4. DURATION OF AGREEMENT. Upon the End of Initial Term, or any extension
thereof, the term of this Agreement and the license herein granted shall be
automatically extended for the same period of time as the Initial Term, upon
the same terms and conditions as contained herein, unless either party gives
notice to the other in writing to the contrary at least sixty (60) days prior
to the End of Initial Term (90 days if Client has licensed the use of three
or more offices).
Tenant hereby agrees to pay HQ, the total monthly rent for each full
month, or part thereof, in which the tenant occupies the premises. Tenant is
deemed to occupy the premises during the required notice period herein,
whether or not tenant is physically in the premises. (Eg: 30 day notice
presented on the 15th day of month 1 requires payment of total monthly rent
for month 2).
Upon any termination of this Agreement, whether by lapse of time or
otherwise, or upon any revocation of Client's license herein granted, the
Client shall cease all use of the Office, the HQ Business Center and all
services immediately. For each and every month or portion thereof that Client
continues use of the Office after the termination of this Agreement by lapse
of time or otherwise, without the express written consent of HQ, Client shall
pay HQ an amount equal to double the Monthly Base Services Fee computed on a
per-month basis for each month or portion thereof that Client continues the
use of the Office.
5. PAYMENTS AND ESCALATIONS. Client agrees to pay to HQ the Monthly Base
Services Fee plus applicable sales or use taxes, in advance, on the first day
of each calendar month during the Initial Term and all extensions thereof,
without any deduction, offset, notice or demand. If the Commencement Date
shall be other than the first day of a month or end of the last day of a
month, fees for any such month shall be prorated. Charges for any Schedule
"B" service purchased by Client from HQ shall be due and payable on the 10th
of the month following the offer for any such service.
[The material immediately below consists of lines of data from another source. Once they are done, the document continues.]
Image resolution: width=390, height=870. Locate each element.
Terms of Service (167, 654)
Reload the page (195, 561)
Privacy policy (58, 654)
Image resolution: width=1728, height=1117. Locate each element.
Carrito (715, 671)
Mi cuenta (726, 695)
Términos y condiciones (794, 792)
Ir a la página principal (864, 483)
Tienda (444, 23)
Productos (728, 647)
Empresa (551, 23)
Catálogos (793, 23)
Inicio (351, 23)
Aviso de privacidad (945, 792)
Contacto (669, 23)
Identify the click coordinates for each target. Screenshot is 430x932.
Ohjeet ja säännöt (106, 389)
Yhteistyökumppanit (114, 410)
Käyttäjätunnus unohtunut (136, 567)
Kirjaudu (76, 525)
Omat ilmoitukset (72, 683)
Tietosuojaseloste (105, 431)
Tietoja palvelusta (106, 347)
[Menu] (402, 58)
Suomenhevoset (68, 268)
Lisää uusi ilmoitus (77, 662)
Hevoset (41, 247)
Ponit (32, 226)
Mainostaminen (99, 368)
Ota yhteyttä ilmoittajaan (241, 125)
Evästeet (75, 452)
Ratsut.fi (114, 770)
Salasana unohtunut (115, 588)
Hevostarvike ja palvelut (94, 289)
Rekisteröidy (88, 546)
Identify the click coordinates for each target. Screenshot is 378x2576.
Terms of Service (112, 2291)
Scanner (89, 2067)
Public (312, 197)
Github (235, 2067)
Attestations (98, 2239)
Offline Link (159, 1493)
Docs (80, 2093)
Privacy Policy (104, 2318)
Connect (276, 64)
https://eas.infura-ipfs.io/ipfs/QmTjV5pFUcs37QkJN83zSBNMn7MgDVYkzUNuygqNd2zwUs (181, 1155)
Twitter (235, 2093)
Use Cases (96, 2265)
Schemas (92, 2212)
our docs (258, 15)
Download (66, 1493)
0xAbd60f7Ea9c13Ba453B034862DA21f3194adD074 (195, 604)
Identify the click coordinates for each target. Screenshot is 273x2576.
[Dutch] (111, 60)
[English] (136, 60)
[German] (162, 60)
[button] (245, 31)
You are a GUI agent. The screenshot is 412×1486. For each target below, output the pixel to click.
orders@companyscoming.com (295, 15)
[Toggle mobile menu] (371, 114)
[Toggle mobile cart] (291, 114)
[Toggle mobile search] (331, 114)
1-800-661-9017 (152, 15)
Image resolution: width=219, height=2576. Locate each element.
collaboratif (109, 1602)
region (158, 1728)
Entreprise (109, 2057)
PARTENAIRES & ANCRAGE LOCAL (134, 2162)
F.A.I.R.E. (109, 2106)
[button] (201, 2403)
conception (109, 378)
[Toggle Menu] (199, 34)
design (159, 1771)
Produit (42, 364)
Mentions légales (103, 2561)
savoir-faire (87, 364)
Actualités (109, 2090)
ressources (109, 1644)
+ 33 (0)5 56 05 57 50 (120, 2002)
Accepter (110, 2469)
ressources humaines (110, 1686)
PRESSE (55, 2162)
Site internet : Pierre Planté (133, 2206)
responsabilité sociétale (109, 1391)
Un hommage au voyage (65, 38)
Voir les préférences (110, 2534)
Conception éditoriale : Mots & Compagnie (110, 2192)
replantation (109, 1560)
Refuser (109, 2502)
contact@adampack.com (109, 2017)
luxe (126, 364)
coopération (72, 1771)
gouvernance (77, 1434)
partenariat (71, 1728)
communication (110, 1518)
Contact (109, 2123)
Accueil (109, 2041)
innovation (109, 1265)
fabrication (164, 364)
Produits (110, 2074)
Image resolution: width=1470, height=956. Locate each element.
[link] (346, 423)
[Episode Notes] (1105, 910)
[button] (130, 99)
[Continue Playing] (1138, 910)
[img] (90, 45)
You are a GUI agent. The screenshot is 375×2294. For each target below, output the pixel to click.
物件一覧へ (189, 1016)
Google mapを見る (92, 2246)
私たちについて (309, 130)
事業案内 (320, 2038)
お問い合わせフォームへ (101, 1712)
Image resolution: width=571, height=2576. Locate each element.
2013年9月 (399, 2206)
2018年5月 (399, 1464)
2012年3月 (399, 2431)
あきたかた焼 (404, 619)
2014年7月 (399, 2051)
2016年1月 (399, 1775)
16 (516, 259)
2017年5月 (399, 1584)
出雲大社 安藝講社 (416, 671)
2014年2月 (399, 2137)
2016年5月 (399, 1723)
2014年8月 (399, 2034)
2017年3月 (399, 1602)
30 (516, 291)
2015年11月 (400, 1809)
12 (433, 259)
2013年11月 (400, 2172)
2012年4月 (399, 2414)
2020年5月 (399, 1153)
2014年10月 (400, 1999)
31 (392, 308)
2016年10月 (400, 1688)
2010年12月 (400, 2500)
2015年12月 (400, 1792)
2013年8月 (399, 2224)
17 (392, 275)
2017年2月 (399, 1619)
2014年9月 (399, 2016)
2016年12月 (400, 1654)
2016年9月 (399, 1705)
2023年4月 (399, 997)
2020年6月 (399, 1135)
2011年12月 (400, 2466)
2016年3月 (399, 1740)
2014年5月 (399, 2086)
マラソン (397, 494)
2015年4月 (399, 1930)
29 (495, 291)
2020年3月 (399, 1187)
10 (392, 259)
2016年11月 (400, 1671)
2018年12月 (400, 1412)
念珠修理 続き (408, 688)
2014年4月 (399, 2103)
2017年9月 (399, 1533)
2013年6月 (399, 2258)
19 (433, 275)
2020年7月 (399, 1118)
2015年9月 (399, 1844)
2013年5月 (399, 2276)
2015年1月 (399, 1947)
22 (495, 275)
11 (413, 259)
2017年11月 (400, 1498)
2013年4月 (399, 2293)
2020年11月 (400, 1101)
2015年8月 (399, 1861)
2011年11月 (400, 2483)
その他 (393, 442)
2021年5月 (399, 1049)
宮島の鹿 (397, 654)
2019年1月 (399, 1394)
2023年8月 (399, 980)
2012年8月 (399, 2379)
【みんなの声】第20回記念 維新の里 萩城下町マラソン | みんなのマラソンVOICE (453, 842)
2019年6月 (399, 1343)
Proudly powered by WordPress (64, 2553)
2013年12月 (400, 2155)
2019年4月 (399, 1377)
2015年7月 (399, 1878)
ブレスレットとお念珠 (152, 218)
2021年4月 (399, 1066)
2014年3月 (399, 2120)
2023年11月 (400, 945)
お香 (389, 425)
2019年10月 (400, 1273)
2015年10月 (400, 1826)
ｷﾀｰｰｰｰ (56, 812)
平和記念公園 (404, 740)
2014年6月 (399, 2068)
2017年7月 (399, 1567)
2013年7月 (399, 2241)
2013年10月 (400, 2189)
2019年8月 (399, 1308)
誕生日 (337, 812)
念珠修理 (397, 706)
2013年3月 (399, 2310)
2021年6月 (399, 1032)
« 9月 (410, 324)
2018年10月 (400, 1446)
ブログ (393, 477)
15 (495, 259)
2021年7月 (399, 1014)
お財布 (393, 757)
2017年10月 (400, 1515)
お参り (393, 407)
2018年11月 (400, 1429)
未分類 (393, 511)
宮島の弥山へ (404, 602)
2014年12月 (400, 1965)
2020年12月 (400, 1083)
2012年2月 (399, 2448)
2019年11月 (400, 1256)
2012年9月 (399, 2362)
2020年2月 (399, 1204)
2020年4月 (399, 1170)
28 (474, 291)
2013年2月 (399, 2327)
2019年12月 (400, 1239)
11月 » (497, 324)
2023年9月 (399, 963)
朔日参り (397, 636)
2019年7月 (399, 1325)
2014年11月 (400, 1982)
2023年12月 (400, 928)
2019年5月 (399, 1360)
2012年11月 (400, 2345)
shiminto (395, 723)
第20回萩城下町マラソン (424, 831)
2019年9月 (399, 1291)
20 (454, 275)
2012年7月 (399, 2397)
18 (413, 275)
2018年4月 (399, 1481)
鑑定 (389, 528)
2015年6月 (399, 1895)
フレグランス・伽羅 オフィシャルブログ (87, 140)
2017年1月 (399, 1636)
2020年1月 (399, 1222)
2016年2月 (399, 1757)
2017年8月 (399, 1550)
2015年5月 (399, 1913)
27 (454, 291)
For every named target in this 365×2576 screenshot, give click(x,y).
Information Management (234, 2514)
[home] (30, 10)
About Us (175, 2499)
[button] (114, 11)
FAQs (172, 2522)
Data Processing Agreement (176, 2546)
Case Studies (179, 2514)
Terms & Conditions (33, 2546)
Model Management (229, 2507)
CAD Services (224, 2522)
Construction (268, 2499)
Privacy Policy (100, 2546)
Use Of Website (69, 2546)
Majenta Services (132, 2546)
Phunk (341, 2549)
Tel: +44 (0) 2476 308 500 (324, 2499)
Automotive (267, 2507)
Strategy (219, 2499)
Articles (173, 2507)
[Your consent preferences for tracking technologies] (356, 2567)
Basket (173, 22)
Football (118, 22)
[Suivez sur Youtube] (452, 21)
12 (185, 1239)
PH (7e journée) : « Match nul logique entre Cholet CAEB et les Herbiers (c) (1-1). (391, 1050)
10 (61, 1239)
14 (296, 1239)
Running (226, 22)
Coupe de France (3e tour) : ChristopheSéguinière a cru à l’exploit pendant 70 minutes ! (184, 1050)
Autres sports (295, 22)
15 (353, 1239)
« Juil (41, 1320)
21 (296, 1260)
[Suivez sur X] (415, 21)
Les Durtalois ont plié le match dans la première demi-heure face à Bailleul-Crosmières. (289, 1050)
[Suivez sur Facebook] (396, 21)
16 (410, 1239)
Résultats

One year after the Commencement Date of this Agreement and each and
every anniversary date thereafter, the Monthly Base Service Fee will
automatically increase by FOUR PERCENT (4%) of the Monthly Base Services Fee
due for the month preceding such anniversary date.
All Monthly Base Services Fees and other sums payable hereunder shall be
payable at the office of HQ or at such other location or to any agent
designated in writing by HQ. In addition to any other sums due, Client shall
pay monthly late charges equal to five percent (5%) of all amounts that have
not been paid to HQ within five (5) days of their respective due dates. The
parties agree that such late charges are fair and reasonable compensation for
costs incurred by HQ where there is default in any payment due under this
Agreement.
Upon the execution of this Agreement, Client shall pay HQ or its agent
the Refundable Services Retainer. The Refundable Services Retainer need not
be kept separate and apart from other funds of HQ, no interest shall be paid
thereon, and may be used by HQ to provide Schedule "A" and "B" services under
this Agreement. In addition to the Refundable Services Retainer, Client will,
upon execution hereof, pay to HQ the Monthly Base Services Fee for the first
full month of the Initial Term.
Client agrees that the Refundable Services Retainer shall not be used by
Client as payment for the Monthly Base Services Fee for the last month of the
Initial Term, or any extension thereof, in the event Client defaults in the
performance of any of the terms hereof, HQ may terminate this Agreement and
the license herein granted and may also use, apply or retain the whole, or
any part, of the Refundable Services Retainer for the payment of any service
fee or any other payment due hereunder, or for payment of any other sum that
HQ may spend by reason of Client's default. If Client shall, at the end of
the term of this Agreement, have fully and faithfully complied with all of
the terms and provisions of this Agreement, and surrendered all keys, access
cards and building passes, the Refundable Services Retainer, or any balance
thereof, shall be returned to Client within forty-five (45) days thereafter.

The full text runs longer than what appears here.